\\
**[[cluster:0|Back]]**
====== Automated Submissions ======
Quanli walked into the office with a request: how can one automate the submission of tons of jobs? In his case Gaussian jobs. "Job Arrays" i answered confidently, but that turned out to be a bit of a problem. Still working on that.
However, we took an approach to write a script that generates the job files for you. The basic idea is build a template. Use that template and fill in dynamic data. Then submit those job files in one swoop.
I'm including the simple scripts and steps below (files are in /home/hmeij/batch). You can build the idea out based on your needs.
====== Script Approach ======
First you need to create the input data files. Since each file will be different (but not in my examples) you need to do this manually (or, heck, write another script for that step). So in our case we have 5 input files with the naming convention of ''in.1 - in.5''.
Next we build a template for the job files we want to generate. Below is our sample.
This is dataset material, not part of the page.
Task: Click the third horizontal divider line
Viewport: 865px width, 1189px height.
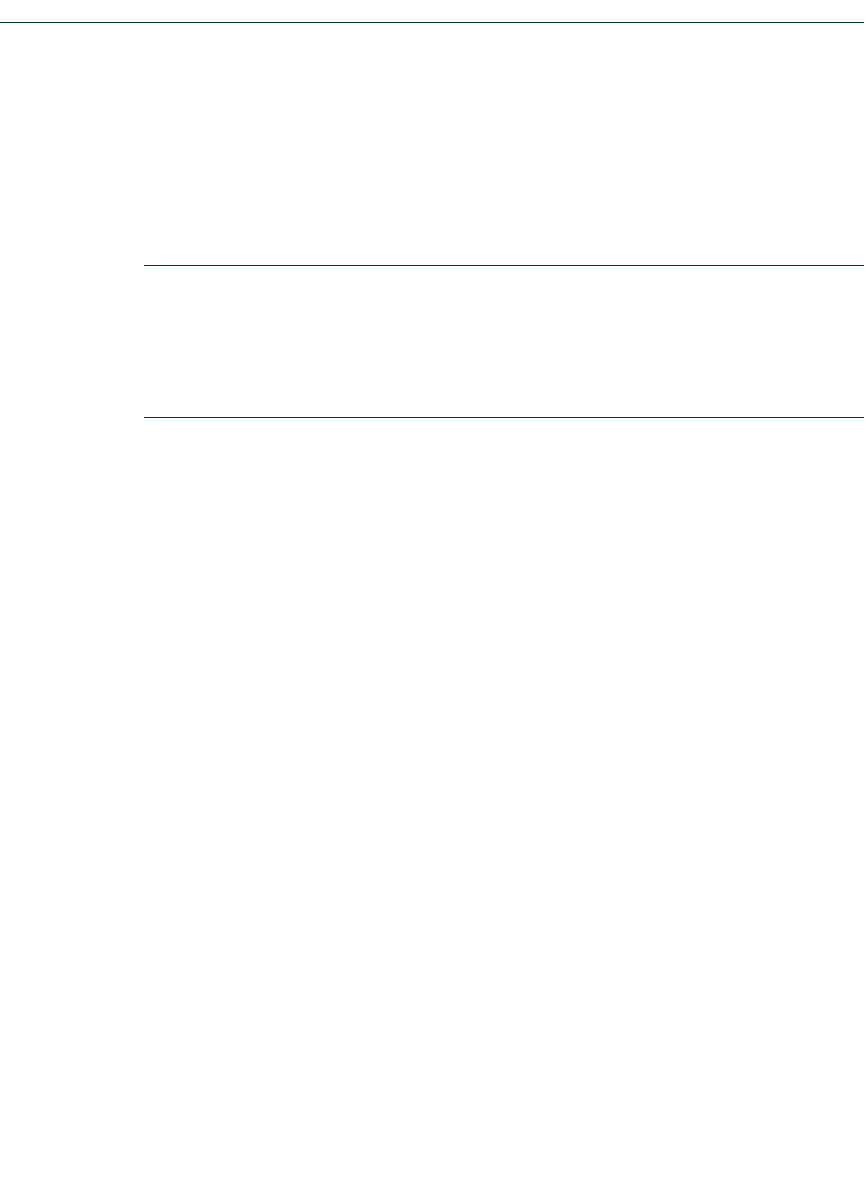Action: tap(504, 417)
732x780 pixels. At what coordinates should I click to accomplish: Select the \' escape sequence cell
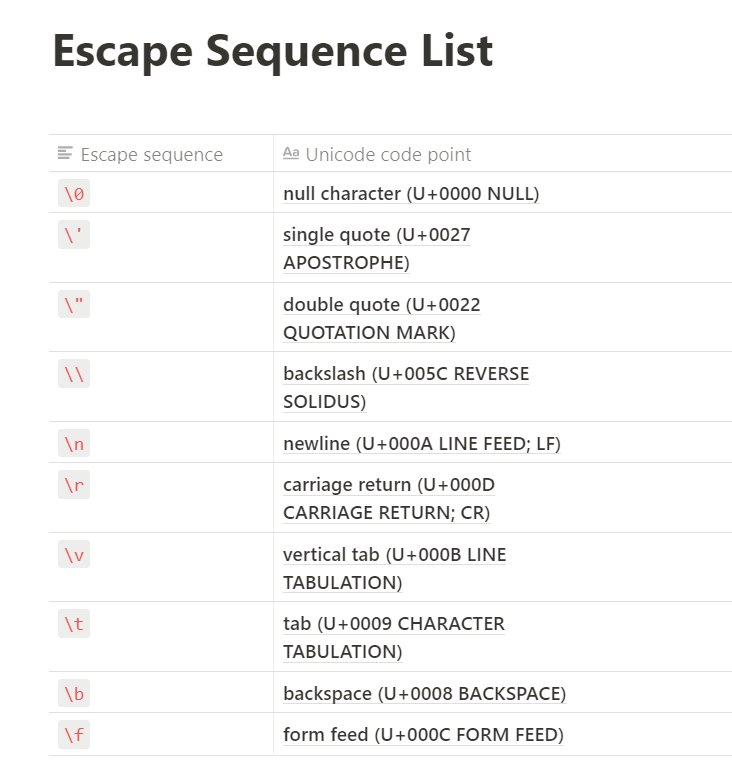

The triple uppercase fields are the values we wish to dynamically fill in using our script.
* file ''build.template''
#!/bin/bash
# TEMPLATE
#BSUB -q QQQ
#BSUB -n NNN
#BSUB -J JJJ
#BSUB -o OOO
#BSUB -e EEE
MYSANSCRATCH=/sanscratch/$LSB_JOBID
MYLOCALSCRATCH=/localscratch/$LSB_JOBID
export MYSANSCRATCH MYLOCALSCRATCH
cd $MYSANSCRATCH
export GAUSS_SCRDIR="$MYLOCALSCRATCH"
export g03root="/share/apps/gaussian/g03root"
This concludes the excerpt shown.